7. Gradio 5 Response Format
ChatBot.respond() returns a 3-tuple that maps directly to Gradio output components:
return "", chatbot, retrieved_content
Chat history must be a list of dicts. Gradio 5 requires type="messages" on gr.Chatbot and {"role": "user"/"assistant", "content": str} entries. The old (user, bot) tuple format silently breaks rendering.
chatbot.append({"role": "user", "content": message})
chatbot.append({"role": "assistant", "content": response.choices[0].message.content})
gr.update() not a component instance in .then() callbacks:
.then(lambda: gr.update(interactive=True), None, [input_txt])
.then(lambda: gr.Textbox(interactive=True), None, [input_txt])
gr.LikeData.value is a dict in Gradio 5 when the chatbot uses type="messages". Always guard:
value = data.value
content = value.get("value", str(value)) if isinstance(value, dict) else str(value)
8. Common Pitfalls
| Pitfall | Symptom | Fix |
|---|
| Old ChromaDB 0.4.x data on disk | Rust panic at startup: range start index N out of range | Delete data/vectordb/ and re-run upload_data_manually.py |
create_directory(persist_directory) called at startup | Existence check always True; app thinks DB exists before any data is indexed | Never pre-create the persist dir; check for chroma.sqlite3 file |
print(docs) or print(prompt) in chatbot.py | UnicodeEncodeError on Windows cp1252 terminal with PDF ligature characters | Remove all debug prints that touch raw PDF text |
Parsing str(Document) with regex | AttributeError: 'NoneType' has no attribute 'groups' on LangChain 0.3.x | Use doc.page_content and doc.metadata directly |
response["choices"][0] dict access | TypeError at runtime | Use response.choices[0].message.content |
Tuple (user, bot) chat history | Gradio 5 renders no messages, shows error | Use {"role": ..., "content": ...} dicts with type="messages" |
embedding_model mismatch between build and query | Silent wrong results or ChromaDB dimension error | Embedding model must be identical at build time and query time |
Changing number_of_q_a_pairs to an odd number | Memory slice cuts a user message without its response | Always use number_of_q_a_pairs * 2 for the slice — one pair = two messages |
9. Adding a New Data Source
- Place PDFs in
data/docs/ (or pass file paths as a list to PrepareVectorDB).
- Delete
data/vectordb/processed/chroma/ if it exists.
- Run
python src/upload_data_manually.py.
- The
chroma.sqlite3 sentinel will now exist and the app will load it on next startup.

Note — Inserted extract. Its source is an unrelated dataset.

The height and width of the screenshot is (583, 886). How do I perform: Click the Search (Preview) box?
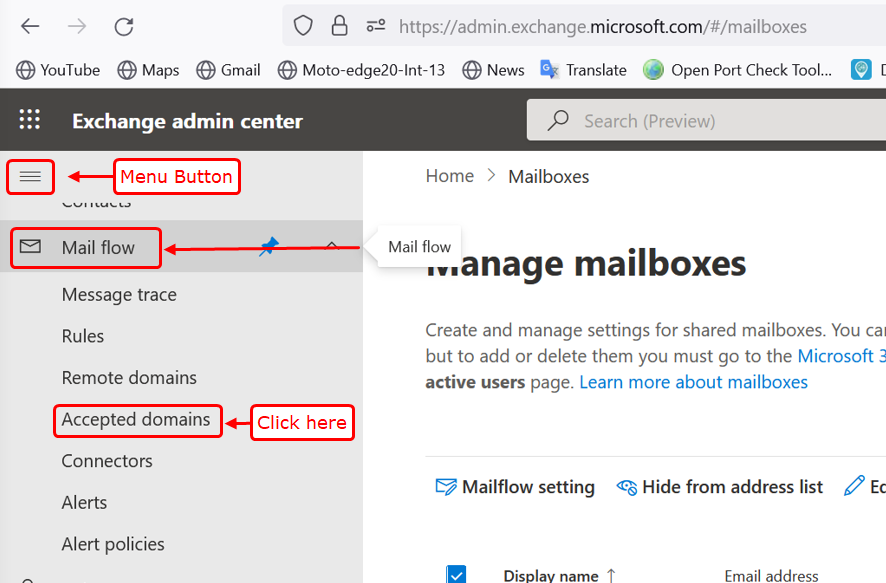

Do not add non-PDF files without also updating PrepareVectorDB.__load_all_documents — it calls PyPDFLoader unconditionally.
10. Extending the Pipeline
Add a retrieval filter (e.g. by source file):
Chroma.similarity_search accepts a filter kwarg: vectordb.similarity_search(message, k=k, filter={"source": "data/docs/CLIP.pdf"}). No other code changes needed.
Add streaming:
Set stream=True in openai_client.chat.completions.create(...) and yield chunks. The Gradio event handler will need to become a generator — change outputs to use .stream() instead of a single return.
Swap the embedding model:
Change engine in embedding_model_config, delete the vectorDB, rebuild. Both LoadConfig.embedding_model and PrepareVectorDB.embedding use OpenAIEmbeddings() which reads the model from the environment or defaults to text-embedding-ada-002.
Add reranking:
Insert a reranking step between similarity_search and clean_references in ChatBot._respond_inner. The docs list can be reordered or trimmed before being formatted into the prompt.